> [TEXT PASSAGE]
A cost-benefit analysis can help the owner understand the return on investment of big-ticket, energy-conserving equipment that lowers operating energy bills with a quick payback.
If your project is pursuing renewable energy, the energy generated is accounted for by using the PRM. These results provide information about whether the energy is contributing to EAc2: Onsite Renewable Energy.
Perform daylight calculations in conjunction with energy modeling to balance the potentially competing goals of more daylight versus higher solar-heat gain resulting in high cooling loads.
Residential and hospitality projects that use low-flow showers, lavatories, and kitchen sinks (contributing to WEc3) benefit from lower energy use due to reduced overall demand for hot water.

> [MATERIAL SUPPLIED]

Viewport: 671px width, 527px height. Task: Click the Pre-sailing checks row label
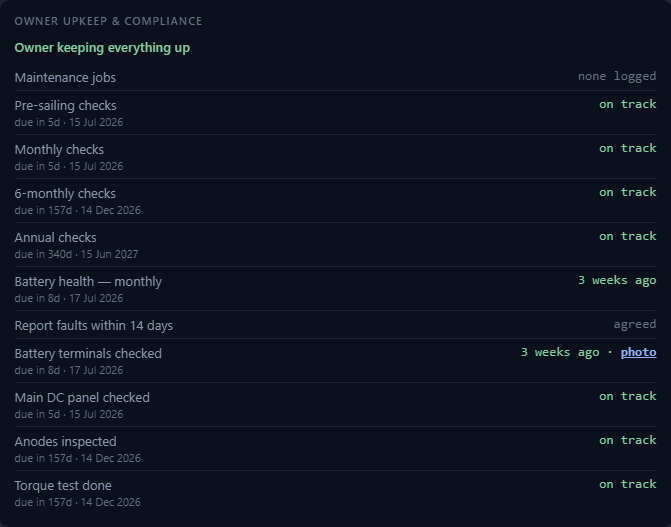(x=65, y=105)
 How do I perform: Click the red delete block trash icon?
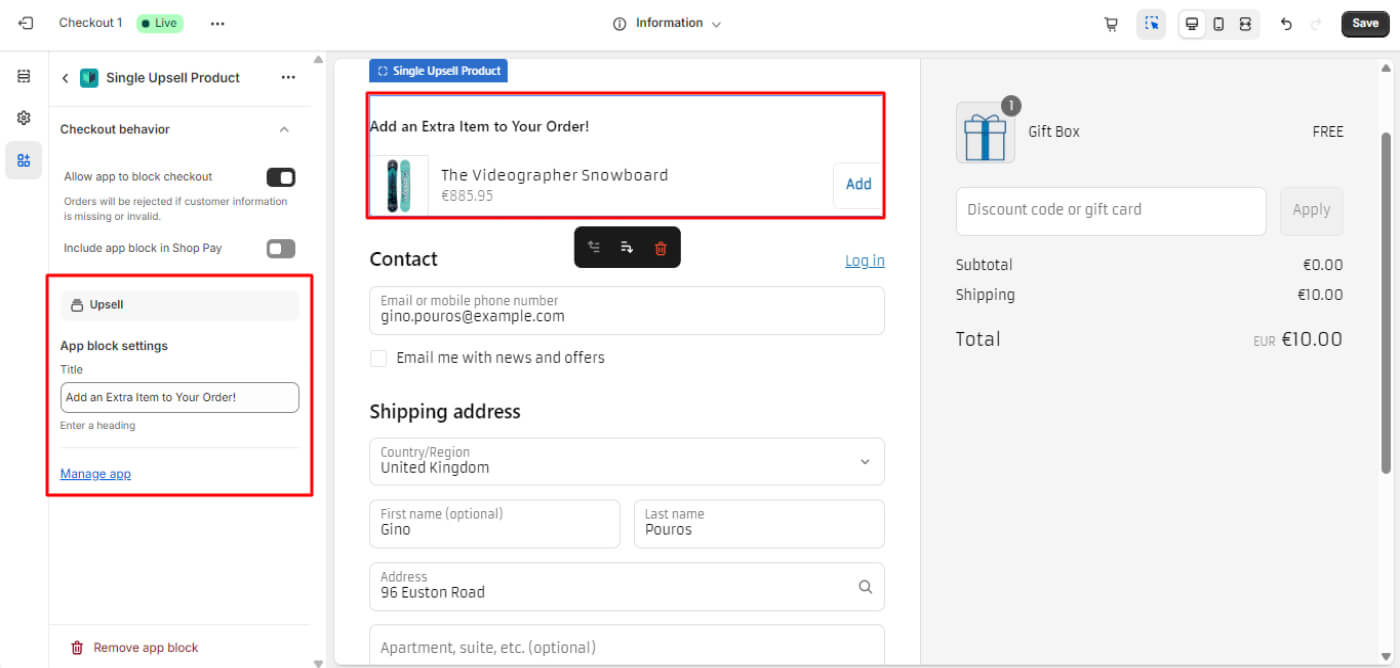pos(660,248)
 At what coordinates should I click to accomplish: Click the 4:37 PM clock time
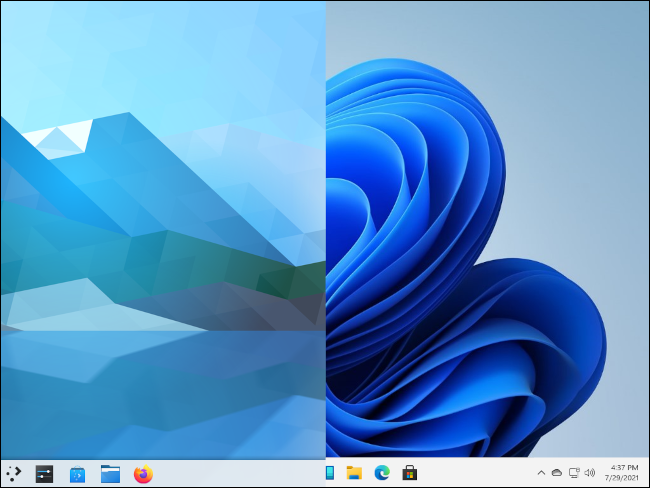623,467
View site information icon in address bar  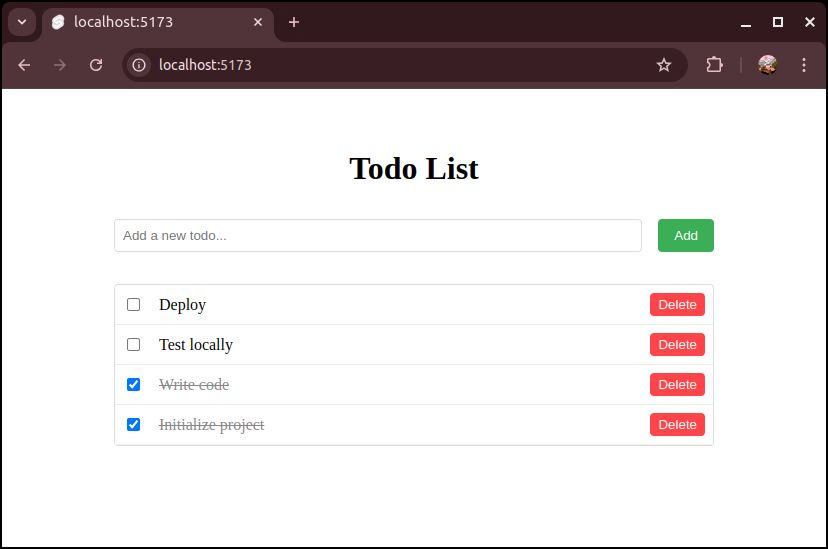pos(140,65)
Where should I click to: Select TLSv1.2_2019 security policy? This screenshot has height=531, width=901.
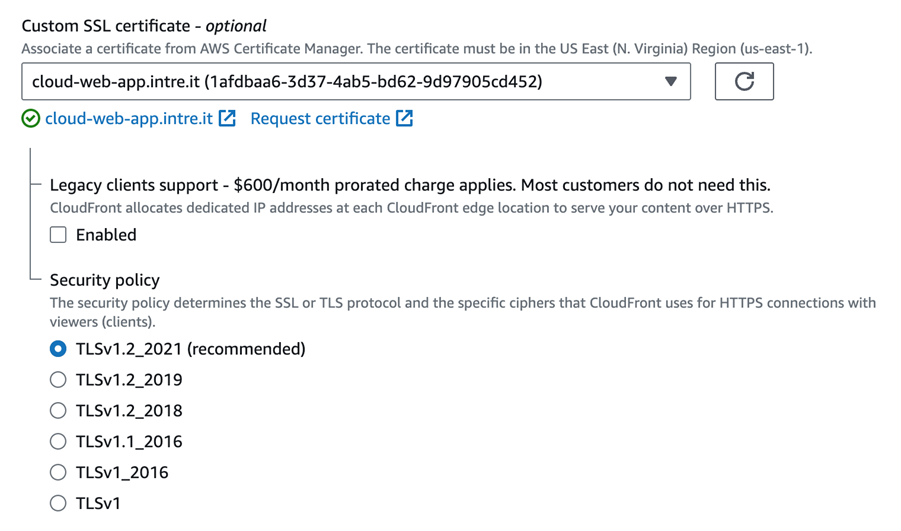click(x=58, y=380)
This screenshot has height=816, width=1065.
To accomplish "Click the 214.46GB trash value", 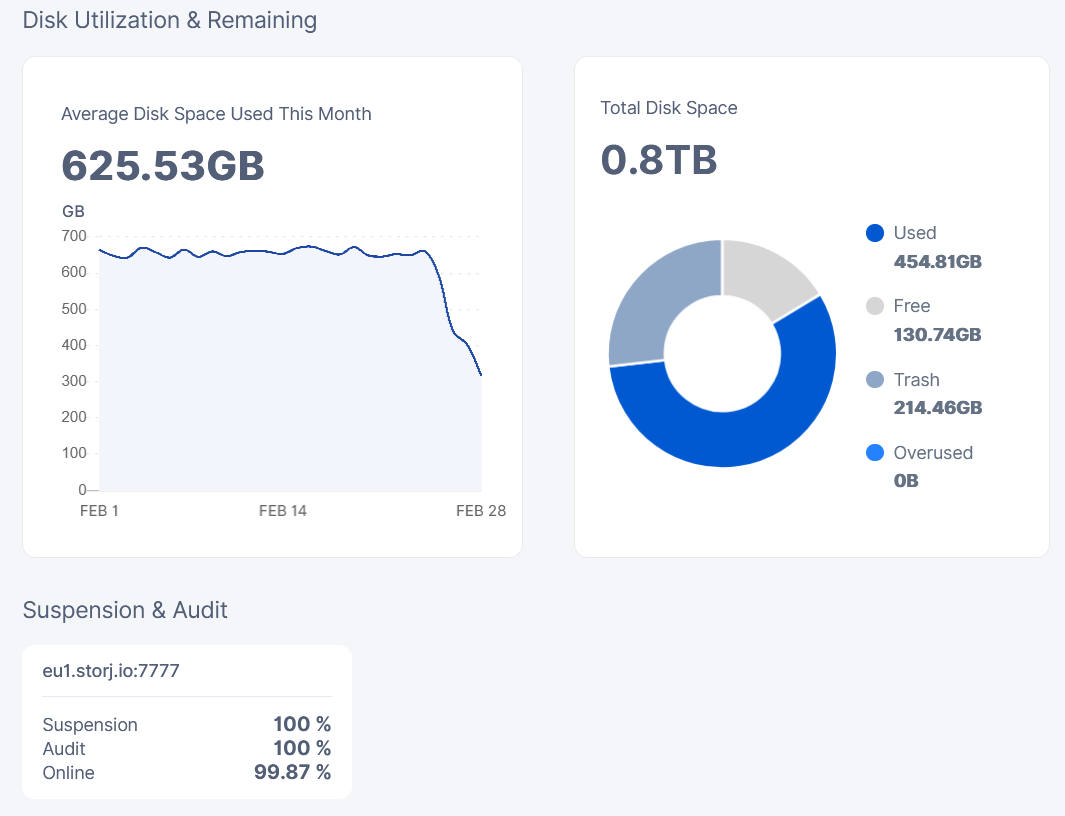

> [WORK TO COMPLETE] Reproduce the passage on building energy analysis above, word for word.

> [RESPONSE TO THE EXERCISE]
A cost-benefit analysis can help the owner understand the return on investment of big-ticket, energy-conserving equipment that lowers operating energy bills with a quick payback.
If your project is pursuing renewable energy, the energy generated is accounted for by using the PRM. These results provide information about whether the energy is contributing to EAc2: Onsite Renewable Energy.
Perform daylight calculations in conjunction with energy modeling to balance the potentially competing goals of more daylight versus higher solar-heat gain resulting in high cooling loads.
Residential and hospitality projects that use low-flow showers, lavatories, and kitchen sinks (contributing to WEc3) benefit from lower energy use due to reduced overall demand for hot water.